Table 3 Estimated root mean square errors in meter

Some mitigative measures against storm surges

The main contribution of the present study is to estimate water levels efficiently and use it for operational forecasting purposes along the coast of Bangladesh. It is to be noted here that cyclones and associated surges, although not fully preventable, can at least be made less harmful and the suffering they inflict can considerably be reduced by taking action on time (Khalil 1992), which highly depends on proper forecasting of these TCs. Accurate forecast of the TCs and concerned warning system can be treated as an important low-cost measure to minimize losses (Khalil 1992). For taking long term mitigative measures against the TCs, many national and international agencies are involved since 1950. Embankment system is one of them as is aforementioned. To protect the coast as well as to prevent sea water from overrunning the land, a major embankment system was constructed in the 1960’s and 1970’s (Khalil 1992). Even such prohibitively expensive structures might not be able to withstand the full force of impact from the incoming surge (Murty and EI-Sabh 1992). Proper cultivation of deep rooted shrub type vegetation along the shoreline may be able to partially dissipate the energy of storm surges (Murty and EI-Sabh 1992). In addition to that, more research should be conducted to understand the viability of artificially planted surge forests as effective coastal defenses. Such a surge forest will not only provide some esthetic value, but may have other beneficial effects (Murty and EI-Sabh 1992). It is of interest to note here that in southwestern coast of Bangladesh, the world’s largest mangrove forest, Sunderbans, served as a buffer, reducing the effects of cyclone Sidr (Paul 2009). However, due to greenhouse warming, the storm surge amplitudes in near future could be greater than that of the present time. Keeping the idea in mind, based on proper estimation of maximum surge, construction of cyclone shelters should be encouraged.
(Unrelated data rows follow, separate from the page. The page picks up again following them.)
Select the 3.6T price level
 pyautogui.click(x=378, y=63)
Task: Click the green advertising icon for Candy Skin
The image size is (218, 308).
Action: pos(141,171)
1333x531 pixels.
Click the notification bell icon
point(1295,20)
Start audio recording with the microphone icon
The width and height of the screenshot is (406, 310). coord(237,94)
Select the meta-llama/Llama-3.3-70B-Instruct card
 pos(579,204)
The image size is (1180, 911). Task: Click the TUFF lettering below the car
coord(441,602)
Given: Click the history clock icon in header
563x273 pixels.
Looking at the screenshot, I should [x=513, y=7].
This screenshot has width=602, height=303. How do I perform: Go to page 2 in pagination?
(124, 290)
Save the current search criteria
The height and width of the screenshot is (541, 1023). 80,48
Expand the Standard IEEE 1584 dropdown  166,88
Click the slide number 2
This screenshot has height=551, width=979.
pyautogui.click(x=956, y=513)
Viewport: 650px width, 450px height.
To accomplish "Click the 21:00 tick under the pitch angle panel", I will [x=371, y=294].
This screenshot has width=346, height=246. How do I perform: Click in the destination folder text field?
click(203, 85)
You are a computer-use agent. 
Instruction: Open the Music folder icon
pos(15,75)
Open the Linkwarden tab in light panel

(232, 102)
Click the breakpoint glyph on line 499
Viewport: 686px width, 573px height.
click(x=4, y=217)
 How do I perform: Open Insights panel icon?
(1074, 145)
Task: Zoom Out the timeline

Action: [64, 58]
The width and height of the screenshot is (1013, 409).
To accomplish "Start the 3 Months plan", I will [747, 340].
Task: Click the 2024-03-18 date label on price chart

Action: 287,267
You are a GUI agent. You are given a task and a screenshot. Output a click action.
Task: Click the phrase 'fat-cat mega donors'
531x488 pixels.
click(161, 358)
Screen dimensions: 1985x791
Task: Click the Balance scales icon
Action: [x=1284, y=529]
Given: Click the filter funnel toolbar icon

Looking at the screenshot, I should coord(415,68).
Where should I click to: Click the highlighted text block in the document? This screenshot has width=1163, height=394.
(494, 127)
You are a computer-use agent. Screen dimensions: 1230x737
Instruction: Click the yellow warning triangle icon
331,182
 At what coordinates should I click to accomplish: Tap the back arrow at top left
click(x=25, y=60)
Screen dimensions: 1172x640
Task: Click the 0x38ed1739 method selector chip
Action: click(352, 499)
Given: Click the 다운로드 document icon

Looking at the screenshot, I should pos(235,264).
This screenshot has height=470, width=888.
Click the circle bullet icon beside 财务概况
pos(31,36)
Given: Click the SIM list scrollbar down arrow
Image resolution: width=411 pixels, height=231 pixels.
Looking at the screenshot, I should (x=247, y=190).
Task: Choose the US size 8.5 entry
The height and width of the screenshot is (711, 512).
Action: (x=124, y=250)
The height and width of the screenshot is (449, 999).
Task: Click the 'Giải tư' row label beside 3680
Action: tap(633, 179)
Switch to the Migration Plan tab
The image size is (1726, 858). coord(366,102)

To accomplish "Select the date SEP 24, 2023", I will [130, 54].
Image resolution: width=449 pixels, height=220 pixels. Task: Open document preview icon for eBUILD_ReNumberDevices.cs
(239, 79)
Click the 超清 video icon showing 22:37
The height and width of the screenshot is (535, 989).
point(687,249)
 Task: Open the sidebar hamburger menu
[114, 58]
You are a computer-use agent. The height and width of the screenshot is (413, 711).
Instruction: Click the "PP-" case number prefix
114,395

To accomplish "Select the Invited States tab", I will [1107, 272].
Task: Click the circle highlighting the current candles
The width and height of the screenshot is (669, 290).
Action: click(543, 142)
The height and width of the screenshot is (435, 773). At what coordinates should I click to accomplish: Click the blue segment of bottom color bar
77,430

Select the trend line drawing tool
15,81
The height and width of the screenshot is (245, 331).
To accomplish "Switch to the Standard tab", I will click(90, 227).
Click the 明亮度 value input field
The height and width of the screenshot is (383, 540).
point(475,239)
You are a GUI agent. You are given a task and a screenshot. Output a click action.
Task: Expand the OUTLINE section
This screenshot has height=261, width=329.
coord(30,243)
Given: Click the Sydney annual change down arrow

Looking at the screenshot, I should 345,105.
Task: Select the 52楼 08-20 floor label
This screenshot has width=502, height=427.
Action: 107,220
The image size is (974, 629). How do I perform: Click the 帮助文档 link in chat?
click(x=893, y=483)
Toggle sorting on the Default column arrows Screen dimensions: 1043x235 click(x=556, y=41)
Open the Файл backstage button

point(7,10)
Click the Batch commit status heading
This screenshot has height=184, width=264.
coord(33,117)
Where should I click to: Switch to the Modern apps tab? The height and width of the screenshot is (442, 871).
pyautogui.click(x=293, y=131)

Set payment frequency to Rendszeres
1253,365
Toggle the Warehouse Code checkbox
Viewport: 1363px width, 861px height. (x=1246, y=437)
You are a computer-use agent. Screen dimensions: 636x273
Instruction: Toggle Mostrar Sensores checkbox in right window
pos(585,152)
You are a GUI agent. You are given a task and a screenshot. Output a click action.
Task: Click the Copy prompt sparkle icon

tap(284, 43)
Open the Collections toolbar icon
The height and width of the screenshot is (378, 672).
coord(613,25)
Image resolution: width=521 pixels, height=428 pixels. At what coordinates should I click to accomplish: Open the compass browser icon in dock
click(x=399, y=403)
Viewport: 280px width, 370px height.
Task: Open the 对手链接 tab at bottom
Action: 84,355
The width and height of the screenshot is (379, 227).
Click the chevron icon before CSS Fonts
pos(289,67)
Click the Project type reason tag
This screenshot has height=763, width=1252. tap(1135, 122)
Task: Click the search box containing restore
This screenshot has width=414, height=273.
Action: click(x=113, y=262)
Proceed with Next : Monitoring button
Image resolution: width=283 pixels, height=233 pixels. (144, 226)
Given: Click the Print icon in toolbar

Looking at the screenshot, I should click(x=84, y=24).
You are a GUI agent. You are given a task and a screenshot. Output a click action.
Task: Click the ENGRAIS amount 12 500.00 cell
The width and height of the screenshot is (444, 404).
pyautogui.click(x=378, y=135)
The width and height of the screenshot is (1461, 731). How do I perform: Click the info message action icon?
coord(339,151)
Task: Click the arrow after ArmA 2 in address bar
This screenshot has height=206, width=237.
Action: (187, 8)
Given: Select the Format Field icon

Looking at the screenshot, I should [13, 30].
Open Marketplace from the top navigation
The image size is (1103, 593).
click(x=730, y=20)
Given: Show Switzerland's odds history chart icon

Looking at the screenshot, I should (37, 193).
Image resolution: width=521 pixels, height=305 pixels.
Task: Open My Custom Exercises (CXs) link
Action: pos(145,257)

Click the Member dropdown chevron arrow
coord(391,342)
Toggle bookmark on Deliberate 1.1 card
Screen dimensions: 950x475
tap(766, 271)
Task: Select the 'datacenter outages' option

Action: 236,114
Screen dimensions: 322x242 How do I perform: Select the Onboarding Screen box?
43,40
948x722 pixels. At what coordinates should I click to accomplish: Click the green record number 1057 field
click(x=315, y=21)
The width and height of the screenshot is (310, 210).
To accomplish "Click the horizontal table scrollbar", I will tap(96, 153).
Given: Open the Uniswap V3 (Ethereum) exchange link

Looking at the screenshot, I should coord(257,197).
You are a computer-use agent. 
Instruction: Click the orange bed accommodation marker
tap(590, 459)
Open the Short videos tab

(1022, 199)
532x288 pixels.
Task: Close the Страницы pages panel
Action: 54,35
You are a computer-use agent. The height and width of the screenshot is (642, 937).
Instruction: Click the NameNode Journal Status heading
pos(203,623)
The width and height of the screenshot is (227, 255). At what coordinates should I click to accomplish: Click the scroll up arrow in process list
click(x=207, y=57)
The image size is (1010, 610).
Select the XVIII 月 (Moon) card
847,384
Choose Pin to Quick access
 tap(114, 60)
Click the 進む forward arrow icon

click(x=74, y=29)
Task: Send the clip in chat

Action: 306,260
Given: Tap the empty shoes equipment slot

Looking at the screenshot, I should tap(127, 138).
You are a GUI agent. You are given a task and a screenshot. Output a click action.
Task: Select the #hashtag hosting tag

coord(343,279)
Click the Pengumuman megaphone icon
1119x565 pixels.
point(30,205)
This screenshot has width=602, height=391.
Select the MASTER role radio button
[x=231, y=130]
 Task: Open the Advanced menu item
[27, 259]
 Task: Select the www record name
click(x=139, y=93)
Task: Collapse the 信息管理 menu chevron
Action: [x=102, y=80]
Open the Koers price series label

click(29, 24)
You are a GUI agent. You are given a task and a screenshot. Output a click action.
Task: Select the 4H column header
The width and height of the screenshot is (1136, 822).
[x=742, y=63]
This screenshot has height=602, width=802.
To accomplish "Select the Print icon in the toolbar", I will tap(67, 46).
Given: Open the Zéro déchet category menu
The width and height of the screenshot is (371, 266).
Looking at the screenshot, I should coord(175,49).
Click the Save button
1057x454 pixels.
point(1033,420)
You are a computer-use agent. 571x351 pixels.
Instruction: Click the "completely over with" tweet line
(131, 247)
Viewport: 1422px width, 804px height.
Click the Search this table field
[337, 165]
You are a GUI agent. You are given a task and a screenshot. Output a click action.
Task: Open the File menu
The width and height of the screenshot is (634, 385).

Concluding remarks with future opining

In this study, we have developed a one-way nested model in cylindrical polar coordinates that ensures finer resolution near the coast than that of the deep sea along both radial and tangential directions. The developed model is found to be suitable for incorporating the complexities of the coast with considerable accuracy. The computed water levels due to the superposition of tide and surge are found to be in good agreement with the observed data and with the results obtained by other studies with different approaches. Moreover, the model can be found to be efficient to compute surge in the head Bay of Bengal with less computational cost (central processing unit time 1 m 23 s, surge only). Therefore, this study can be appropriate for the funnel shaped coast of Bangladesh for the precise forecasting of surge amplitude at a specific location, which in turn may be used for any funnel-shaped estuary with a complex geometry. Because, the polar coordinate system automatically ensures finer resolution along tangential direction near the pole. Thus, by setting the pole suitably at a point where an improved grid resolution is required, a uniform grid size can be generated in the tangential direction by a set of radial lines through the pole. As a result the arc distance between any two successive radial lines will be decreased towards the pole and will be increased away from the pole and an uneven grid resolution will be achieved in the tangential direction in spite of using uniform grid size. However, water levels as predicted by the present study can be used for issuing proper forecasting from time to time, which in turn can lead to provide proper warnings to users and to CPP volunteers who can assist local population in the evacuation process and to execute rescue operations. The conclusions of this study have implications towards building short and long-term planning for disaster risk reduction along the world’s most vulnerable region. Development has yet to be done taking into account the river dynamics and the inverse barometric effect. Finally, our intention is to develop the model for practical purposes along the coast of Bangladesh.